令和6年(2024)3月20日12時06分「春分」です。旧暦2月、卯(う)の月の中気で、天文学的には太陽が黄経0度「春分点」を通過するときをいいます。
春分を境に昼がだんだん長くなり、気温も上昇していきます。「暑さ寒さも彼岸まで」といい、この時期から春の訪れを感じられます。これは「冬の寒さは春分頃まで、夏の暑さは秋分頃までには和らぎ、しのぎやすくなる」という意です。また、暦便覧に「日天の中を行て昼夜等分の時なり」と記されているとおり、春分では太陽は真東から昇って真西に沈み、昼夜の長さがほぼ同じになります。
実際には、昼の方が夜よりも長く、春分の日の昼の長さは平均12時間7分、夜の長さは平均11時間53分です。昼夜の長さの差が最も小さくなる日は、春分の4日ほど前になります。

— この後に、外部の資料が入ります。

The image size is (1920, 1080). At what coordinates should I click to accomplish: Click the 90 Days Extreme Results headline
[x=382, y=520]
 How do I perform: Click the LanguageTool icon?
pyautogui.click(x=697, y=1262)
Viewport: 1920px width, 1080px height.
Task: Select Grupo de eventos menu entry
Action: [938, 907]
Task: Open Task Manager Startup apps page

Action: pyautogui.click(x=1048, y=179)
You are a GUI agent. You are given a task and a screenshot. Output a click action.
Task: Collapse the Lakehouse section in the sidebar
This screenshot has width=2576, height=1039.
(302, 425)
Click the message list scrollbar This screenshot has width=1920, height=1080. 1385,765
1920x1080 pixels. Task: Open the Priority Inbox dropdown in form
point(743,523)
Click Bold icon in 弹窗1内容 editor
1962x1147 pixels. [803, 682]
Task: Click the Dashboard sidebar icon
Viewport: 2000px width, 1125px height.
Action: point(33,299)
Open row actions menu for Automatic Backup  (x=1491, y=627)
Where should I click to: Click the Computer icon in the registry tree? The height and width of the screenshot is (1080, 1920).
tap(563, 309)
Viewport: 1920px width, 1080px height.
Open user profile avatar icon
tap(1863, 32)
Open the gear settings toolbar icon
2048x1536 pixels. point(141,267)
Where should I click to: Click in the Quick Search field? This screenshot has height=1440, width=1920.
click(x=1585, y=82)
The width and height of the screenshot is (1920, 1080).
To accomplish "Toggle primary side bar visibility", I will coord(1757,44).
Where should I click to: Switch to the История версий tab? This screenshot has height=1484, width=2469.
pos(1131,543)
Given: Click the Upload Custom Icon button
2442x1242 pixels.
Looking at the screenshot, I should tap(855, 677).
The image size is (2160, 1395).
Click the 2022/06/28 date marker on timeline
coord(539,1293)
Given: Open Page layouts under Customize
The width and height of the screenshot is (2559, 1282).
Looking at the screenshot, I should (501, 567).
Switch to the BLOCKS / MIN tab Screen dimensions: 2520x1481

「黄道(こうどう)」とは、天球上における「太陽の道」のこと。黄道は、赤道に対して23.4度傾いています。地球の公転面の垂線に対する地軸の傾きによるものです。
黄道と赤道の交点を「分点」といい、黄道が南から北へ交わることを「春分点」といい、黄道が北から南へ交わることを「秋分点」といいます。秋分点での黄経は、180度です。
「天の赤道」とは、地球上の赤道を天球に延長させた大円のことです。恒星や惑星の位置を決める基準となります。ちなみに「月の通り道」は「白道(はくどう)」といいます。
■「七十二候」■
◆春分の頃の花◆
水仙(スイセン) ヒガンバナ科スイセン属
開花時期は12/15頃~翌4/20頃。日本水仙、房咲き水仙など、早咲きものは正月前にはすでに咲き出している。3月中旬頃から咲き出すものは花がひとまわり大きいものが多い。ラッパ水仙や口紅水仙などの遅咲き系は、3月から4月頃に開花。
地中海沿岸原産。平安末期に中国から渡来した。漢名の「水仙」を音読みして「すいせん」になった。中国古典から「仙人は、天にあるを天仙、地にあるを地仙、水にあるを水仙」という。きれいな花の姿と芳香がまるで「仙人」のようなところから命名された。
日本水仙が最もポピュラー。別名「雪中花(せっちゅうか)」、雪の中でも春の訪れを告げる花から。
◇春分の日◇
この日、国民の祝日「春分の日」となっています。「自然をたたえ、生物を慈しむ」との趣旨です。春分の日は、春の彼岸の中日にあたり、大東亜戦争前は「春季皇霊祭(しゅんきこうれいさい)」といっていました。
◇春季皇霊祭◇
「春季皇霊祭」とは、もと祝祭日の中の大祭日のひとつ。毎年、春分の日に宮中の皇霊殿で行われる皇室の大祭で、天皇自ら歴代の天皇・皇后・皇族などの皇祖の神霊を祀る儀式です。春の春季皇霊祭、秋の秋季皇霊祭がそれぞれ春分の日、秋分の日です。
平安時代の中期以降は、京都御所の清涼殿・御黒戸の間において仏式で執り行われていました。しかし、明治の神仏分離令により、神式による祭儀に変更されました。『古事記』『日本書紀』などに、皇室による先祖を祀る祭儀が行われていたと記録されています。